RB: Currently we’re working on a couple new prop tricks, an E.T., which will require a red light to shine through our scrotum. Also we’re working on a Dolly Parton. We haven’t found the right wig yet, but our balls will come in handy to create her boobs.
CC: A typical day consists of Rich running into my hotel room with a new trick. Every now and then we unveil one for an audience.
Are there other types of puppetry you are interested in trying? Marionettes perhaps?
RB: My old college roommate is really big in the real puppet world. He got me interested in puppeteering while we were in school. I doubt he would consider what we do in the show actual puppeteering, but it sure is creative! I’m a little nervous about tying a string around my penis, but doing a little marionette routine might be fun.
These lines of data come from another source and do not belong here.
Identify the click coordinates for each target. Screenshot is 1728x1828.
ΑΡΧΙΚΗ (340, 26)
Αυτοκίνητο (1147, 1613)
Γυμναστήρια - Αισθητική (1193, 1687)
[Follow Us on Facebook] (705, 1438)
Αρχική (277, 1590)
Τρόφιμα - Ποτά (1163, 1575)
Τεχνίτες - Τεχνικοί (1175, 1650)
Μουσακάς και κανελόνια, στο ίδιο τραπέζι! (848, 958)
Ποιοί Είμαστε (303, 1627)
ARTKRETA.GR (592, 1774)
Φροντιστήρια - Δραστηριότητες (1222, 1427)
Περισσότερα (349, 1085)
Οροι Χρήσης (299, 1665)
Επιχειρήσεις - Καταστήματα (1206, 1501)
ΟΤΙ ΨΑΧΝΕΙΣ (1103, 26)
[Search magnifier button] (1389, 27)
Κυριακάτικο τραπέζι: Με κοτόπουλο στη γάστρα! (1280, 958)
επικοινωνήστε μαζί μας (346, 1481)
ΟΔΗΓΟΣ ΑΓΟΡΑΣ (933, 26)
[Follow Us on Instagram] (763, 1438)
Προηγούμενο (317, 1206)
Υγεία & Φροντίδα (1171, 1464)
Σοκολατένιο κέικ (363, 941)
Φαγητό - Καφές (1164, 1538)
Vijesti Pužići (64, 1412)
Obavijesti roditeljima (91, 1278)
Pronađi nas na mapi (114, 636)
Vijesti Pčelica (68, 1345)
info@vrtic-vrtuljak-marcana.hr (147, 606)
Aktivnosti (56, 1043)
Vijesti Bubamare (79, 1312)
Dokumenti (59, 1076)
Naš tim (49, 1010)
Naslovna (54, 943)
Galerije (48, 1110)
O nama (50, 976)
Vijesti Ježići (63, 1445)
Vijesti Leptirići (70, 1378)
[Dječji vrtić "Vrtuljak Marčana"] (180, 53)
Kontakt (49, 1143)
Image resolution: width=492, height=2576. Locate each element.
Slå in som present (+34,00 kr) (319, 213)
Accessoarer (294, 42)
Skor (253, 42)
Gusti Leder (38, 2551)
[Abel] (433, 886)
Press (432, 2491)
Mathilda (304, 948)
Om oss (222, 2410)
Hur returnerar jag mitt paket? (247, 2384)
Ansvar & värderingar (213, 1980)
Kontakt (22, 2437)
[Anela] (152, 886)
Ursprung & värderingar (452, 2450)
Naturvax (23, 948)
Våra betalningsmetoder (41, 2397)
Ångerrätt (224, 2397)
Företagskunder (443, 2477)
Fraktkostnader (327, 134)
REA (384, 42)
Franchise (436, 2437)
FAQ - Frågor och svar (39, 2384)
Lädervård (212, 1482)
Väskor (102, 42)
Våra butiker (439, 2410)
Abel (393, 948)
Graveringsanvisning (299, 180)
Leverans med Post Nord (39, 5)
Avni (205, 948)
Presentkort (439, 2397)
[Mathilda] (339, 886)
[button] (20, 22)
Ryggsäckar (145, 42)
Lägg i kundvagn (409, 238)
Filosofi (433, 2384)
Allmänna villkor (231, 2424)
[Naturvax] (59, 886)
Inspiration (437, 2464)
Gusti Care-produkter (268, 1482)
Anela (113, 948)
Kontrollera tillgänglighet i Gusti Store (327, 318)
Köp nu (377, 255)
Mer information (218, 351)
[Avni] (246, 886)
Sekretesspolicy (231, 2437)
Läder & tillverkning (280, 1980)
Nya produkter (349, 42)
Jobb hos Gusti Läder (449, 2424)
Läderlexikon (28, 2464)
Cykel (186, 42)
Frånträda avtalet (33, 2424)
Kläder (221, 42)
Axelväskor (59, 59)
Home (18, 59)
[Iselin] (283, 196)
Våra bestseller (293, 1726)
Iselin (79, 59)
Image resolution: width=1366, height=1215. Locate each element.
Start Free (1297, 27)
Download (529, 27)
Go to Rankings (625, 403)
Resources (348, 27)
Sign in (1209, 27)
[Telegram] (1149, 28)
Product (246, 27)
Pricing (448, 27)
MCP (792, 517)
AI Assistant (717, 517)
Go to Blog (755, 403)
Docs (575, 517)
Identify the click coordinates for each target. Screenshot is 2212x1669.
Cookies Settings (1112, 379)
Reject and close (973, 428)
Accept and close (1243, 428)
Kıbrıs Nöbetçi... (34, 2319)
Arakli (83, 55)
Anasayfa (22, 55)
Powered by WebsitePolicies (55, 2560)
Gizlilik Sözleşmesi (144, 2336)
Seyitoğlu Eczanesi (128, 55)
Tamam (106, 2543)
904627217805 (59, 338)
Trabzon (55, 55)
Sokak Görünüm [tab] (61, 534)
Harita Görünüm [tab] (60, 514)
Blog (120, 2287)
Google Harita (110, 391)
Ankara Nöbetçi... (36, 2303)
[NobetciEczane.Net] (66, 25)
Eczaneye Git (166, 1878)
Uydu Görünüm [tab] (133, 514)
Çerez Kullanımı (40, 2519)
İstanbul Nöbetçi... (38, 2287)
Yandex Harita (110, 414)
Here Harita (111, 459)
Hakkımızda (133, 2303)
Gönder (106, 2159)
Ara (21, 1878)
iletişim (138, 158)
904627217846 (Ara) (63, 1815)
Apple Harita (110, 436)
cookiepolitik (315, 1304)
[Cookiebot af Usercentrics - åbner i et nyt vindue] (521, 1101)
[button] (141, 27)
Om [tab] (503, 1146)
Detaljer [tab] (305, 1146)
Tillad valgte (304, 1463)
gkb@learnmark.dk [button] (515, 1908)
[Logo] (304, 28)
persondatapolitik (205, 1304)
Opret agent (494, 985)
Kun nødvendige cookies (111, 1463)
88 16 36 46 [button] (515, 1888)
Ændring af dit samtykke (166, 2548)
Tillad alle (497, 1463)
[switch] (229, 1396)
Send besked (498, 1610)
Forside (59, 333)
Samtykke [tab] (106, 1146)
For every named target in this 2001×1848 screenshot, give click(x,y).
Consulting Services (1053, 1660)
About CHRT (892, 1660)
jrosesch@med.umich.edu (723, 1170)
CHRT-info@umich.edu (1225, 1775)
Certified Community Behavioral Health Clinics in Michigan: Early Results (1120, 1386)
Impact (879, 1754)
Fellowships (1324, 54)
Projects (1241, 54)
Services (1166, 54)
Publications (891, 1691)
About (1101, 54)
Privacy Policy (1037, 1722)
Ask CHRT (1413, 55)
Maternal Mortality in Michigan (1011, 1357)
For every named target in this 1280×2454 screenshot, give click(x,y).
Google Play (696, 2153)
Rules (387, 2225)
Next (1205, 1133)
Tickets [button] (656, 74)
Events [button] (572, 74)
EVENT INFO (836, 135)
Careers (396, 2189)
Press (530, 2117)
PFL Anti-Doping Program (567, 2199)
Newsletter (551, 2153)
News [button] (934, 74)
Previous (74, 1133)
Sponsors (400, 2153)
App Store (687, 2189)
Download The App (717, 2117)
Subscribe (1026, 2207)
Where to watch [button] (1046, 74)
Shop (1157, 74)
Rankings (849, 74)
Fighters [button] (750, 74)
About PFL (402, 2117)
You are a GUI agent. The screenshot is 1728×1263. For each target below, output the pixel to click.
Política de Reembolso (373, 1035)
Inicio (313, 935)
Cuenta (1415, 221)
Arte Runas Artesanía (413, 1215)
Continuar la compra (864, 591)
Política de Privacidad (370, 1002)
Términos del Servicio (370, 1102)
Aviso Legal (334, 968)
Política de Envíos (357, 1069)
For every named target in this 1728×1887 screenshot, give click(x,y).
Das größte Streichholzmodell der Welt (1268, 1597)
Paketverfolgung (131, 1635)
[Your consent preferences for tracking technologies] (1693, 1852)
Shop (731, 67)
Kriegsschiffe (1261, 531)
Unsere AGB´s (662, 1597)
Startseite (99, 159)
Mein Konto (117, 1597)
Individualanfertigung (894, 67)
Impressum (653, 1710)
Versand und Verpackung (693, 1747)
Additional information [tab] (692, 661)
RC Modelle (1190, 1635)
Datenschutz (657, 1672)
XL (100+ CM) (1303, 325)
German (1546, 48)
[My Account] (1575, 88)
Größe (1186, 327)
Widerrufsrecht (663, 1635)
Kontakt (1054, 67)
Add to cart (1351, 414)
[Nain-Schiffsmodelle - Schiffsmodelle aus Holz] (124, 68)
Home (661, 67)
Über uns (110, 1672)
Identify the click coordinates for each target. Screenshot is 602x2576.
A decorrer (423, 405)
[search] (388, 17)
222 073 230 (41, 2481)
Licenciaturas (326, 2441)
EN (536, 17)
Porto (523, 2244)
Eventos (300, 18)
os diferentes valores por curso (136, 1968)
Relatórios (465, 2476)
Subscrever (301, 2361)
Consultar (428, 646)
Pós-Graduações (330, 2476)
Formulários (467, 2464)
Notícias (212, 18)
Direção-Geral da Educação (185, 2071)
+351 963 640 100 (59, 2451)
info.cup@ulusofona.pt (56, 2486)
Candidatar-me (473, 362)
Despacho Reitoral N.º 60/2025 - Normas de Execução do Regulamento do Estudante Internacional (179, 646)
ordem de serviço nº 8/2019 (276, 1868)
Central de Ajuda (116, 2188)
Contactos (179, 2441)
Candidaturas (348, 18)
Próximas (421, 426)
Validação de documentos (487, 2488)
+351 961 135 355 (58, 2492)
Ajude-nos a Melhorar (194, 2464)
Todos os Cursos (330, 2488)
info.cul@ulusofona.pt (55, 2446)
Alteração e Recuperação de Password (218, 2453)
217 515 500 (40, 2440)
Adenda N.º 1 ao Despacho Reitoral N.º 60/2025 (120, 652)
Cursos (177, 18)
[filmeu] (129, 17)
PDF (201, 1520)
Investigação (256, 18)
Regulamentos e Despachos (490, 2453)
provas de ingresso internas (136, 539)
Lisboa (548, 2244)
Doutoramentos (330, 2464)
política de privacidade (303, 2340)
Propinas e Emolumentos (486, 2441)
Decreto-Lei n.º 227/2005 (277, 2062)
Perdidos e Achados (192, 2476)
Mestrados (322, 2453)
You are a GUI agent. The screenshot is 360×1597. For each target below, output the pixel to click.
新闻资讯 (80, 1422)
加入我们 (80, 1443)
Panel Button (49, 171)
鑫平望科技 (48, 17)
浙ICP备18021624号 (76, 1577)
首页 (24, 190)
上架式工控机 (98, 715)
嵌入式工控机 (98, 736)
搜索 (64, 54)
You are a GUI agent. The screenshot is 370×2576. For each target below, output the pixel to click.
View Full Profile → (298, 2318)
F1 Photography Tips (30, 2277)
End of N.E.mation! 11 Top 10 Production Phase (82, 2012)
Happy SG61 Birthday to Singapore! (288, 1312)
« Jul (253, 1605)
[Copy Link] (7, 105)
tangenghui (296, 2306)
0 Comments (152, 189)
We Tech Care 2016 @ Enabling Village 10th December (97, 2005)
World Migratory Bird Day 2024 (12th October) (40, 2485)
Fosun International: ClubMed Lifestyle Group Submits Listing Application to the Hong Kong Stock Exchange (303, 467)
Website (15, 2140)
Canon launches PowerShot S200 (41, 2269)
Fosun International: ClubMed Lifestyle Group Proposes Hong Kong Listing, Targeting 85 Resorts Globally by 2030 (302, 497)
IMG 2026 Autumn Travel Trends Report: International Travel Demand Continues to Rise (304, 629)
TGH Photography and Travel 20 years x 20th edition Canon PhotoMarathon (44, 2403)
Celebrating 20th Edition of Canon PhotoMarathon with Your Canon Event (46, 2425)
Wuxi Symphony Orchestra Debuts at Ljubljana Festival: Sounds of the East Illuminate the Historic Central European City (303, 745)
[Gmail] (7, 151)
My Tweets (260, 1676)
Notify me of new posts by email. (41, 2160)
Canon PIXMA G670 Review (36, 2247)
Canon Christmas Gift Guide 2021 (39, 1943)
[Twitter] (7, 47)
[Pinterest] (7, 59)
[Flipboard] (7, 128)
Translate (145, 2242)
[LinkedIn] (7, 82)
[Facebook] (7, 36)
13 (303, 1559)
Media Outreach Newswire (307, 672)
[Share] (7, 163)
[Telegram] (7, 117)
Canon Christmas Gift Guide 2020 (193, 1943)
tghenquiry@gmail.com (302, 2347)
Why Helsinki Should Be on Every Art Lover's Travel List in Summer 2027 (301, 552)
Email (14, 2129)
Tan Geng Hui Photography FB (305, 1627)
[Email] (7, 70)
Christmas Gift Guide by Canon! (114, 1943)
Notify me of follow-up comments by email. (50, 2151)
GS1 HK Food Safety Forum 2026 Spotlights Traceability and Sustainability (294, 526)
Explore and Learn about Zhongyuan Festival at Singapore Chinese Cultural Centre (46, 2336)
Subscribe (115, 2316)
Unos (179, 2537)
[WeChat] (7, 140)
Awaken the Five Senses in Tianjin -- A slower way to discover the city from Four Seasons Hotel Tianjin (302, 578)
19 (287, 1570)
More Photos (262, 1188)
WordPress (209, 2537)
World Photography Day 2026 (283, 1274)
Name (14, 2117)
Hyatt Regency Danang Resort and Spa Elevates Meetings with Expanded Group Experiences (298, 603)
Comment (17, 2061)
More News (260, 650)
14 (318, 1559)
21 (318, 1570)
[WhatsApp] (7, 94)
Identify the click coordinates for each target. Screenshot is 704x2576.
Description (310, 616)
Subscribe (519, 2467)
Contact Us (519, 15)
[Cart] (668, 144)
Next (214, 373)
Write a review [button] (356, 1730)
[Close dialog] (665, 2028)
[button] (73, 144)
CC: Are there other types of puppetry you are interested in trying? Marionettes perhaps? Penis Puppetry is good enough for me! Just working on my ventriloquism.
Tickets for PUPPETRY OF THE PENIS on Wednesday, October 28th at 7:00 p.m. and 9:30 p.m. in Calgary are available at EPCOR Centre or at ticketmaster.ca
Other upcoming dates will see PoP doing shows in Winnipeg, Kitchener and Hamilton.